By God's grace, made known and effective in the person and work of Jesus Christ, a person is forgiven, adopted as a child and heir of God, and given eternal salvation.[72] For this reason, Lutherans teach that salvation is possible only because of the grace of God made manifest in the birth, life, suffering, death, and resurrection, and continuing presence by the power of the Holy Spirit, of Jesus Christ.[73]

Lutherans believe that individuals receive this gift of salvation through faith alone.[74] Saving faith is the knowledge of[75], acceptance of [76], and trust[77] in the promise of the Gospel.[78] Even faith itself is seen as a gift of God, created in the hearts of Christians[79] by the work of the Holy Spirit through the Word[80] and Baptism.[81] Faith is seen as an instrument that receives the gift of salvation, not something that causes salvation.[82] Thus, Lutherans reject the "decision theology" which is common among modern evangelicals.

Trinity symbol

The Trinity

Lutherans are Trinitarian; they confess in the Athanasian Creed, "we worship one God in Trinity, and Trinity in Unity; Neither confounding the Persons, nor dividing the Substance. For there is one Person of the Father, another of the Son, and another of the Holy Ghost. But the Godhead of the Father, of the Son, and of the Holy Ghost is all one: the glory equal, the majesty coeternal".[83] Lutherans reject the idea that the Father and the Son are merely faces of the same person, stating that both the Old Testament and the New Testament show them to be two distinct persons.[84] Lutherans believe the Holy Spirit proceeds from both the Father and the Son.[85]

The Chi Rho, a symbol for Christ

Christ

Lutherans believe Jesus Christ is both by nature God and by nature man in one person, as they confess in Luther's Small Catechism that he is "true God begotten of the Father from eternity and also true man born of the Virgin Mary".[86]

Sacraments

Lutherans hold that sacraments are sacred acts of divine institution.[87] Whenever they are properly administered by the use of the physical component commanded by God[88] along with the divine words of institution,[89] God is, in a way specific to each sacrament, present with the Word and physical component.[90] He earnestly offers to all who receive the sacrament[91] forgiveness of sins[92] and eternal salvation.[93] He also works in the recipients to get them to accept these blessings and to increase the assurance of their possession.[94]

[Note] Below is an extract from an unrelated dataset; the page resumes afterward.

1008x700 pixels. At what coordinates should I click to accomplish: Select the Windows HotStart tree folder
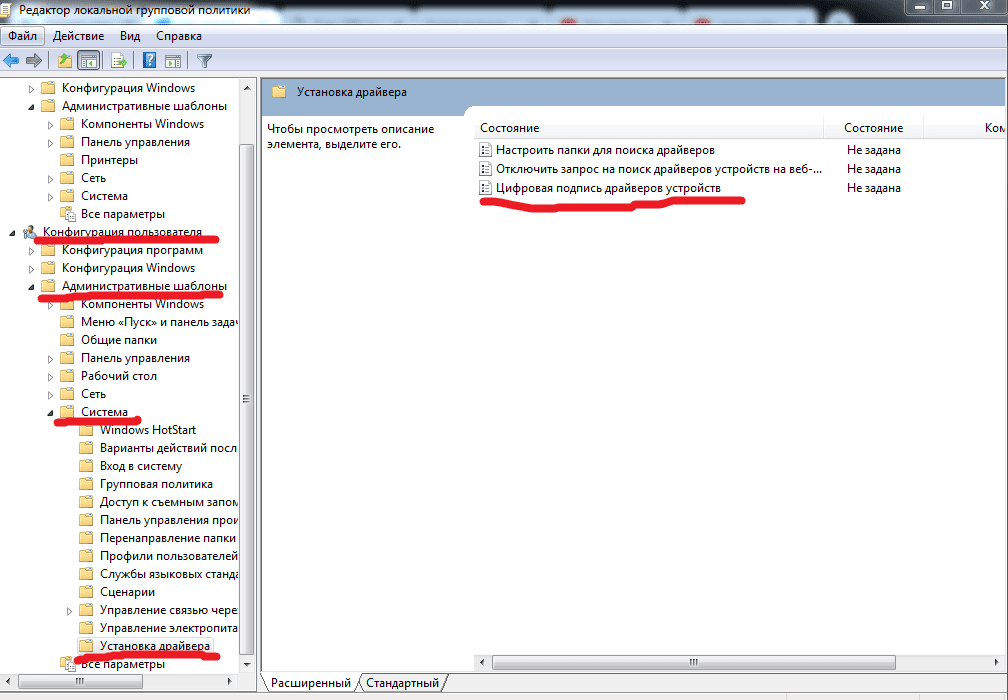pyautogui.click(x=147, y=430)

A.C. Article IX: Of Confession[95]

Lutherans are not dogmatic about the number of the sacraments.[96] In line with Luther's initial statement in his Large Catechism some speak of only two sacraments,[97] Baptism and Holy Communion, although later in the same work he calls Confession and Absolution[98] "the third sacrament."[99] The definition of sacrament in the Apology of the Augsburg Confession lists Absolution as one of them.[100] Since Absolution is a return to the forgiveness given in baptism, strictly speaking there are only two sacraments. Private confession is not practiced among many Lutherans, although some churches allow for individual absolution before the Holy Communion service or on Saturdays. A general absolution is proclaimed in the Holy Communion liturgy. Lutherans do not emphasize "penance" as a retribution of sin but rather the proclamation of God's forgiveness by the "called and ordained" minister of the Holy Gospel.

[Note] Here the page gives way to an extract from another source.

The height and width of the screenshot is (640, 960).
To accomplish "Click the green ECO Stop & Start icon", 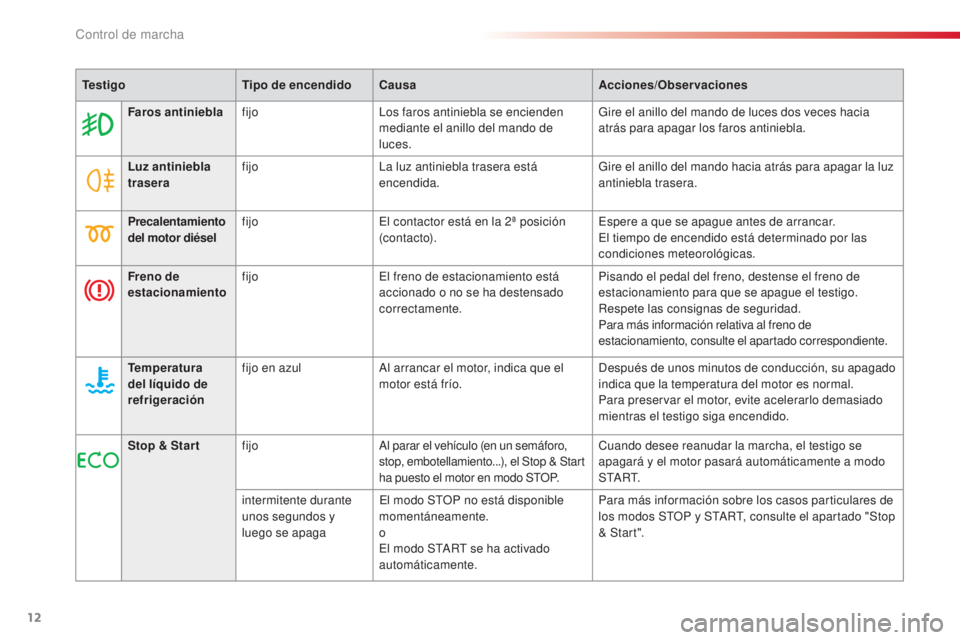I will point(98,460).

Children born to practicing Lutheran families are baptized shortly after birth.

Baptism

Lutherans hold that Baptism is a saving work of God,[101] mandated and instituted by Jesus Christ.[102] Baptism is a "means of grace" through which God creates and strengthens "saving faith" as the "washing of regeneration"[103] in which infants and adults are reborn.[104] Since the creation of faith is exclusively God's work, it does not depend on the actions of the one baptized, whether infant or adult. Even though baptized infants cannot articulate that faith, Lutherans believe that it is present all the same.[105] Because it is faith alone that receives these divine gifts, Lutherans confess that baptism "works forgiveness of sins, delivers from death and the devil, and gives eternal salvation to all who believe this, as the words and promises of God declare."[106] Therefore, Lutherans administer Baptism to both infants[107] and adults.[108] In the special section on infant baptism in his Large Catechism, Luther argues that infant baptism is God-pleasing because persons so baptized were reborn and sanctified by the Holy Spirit.[109]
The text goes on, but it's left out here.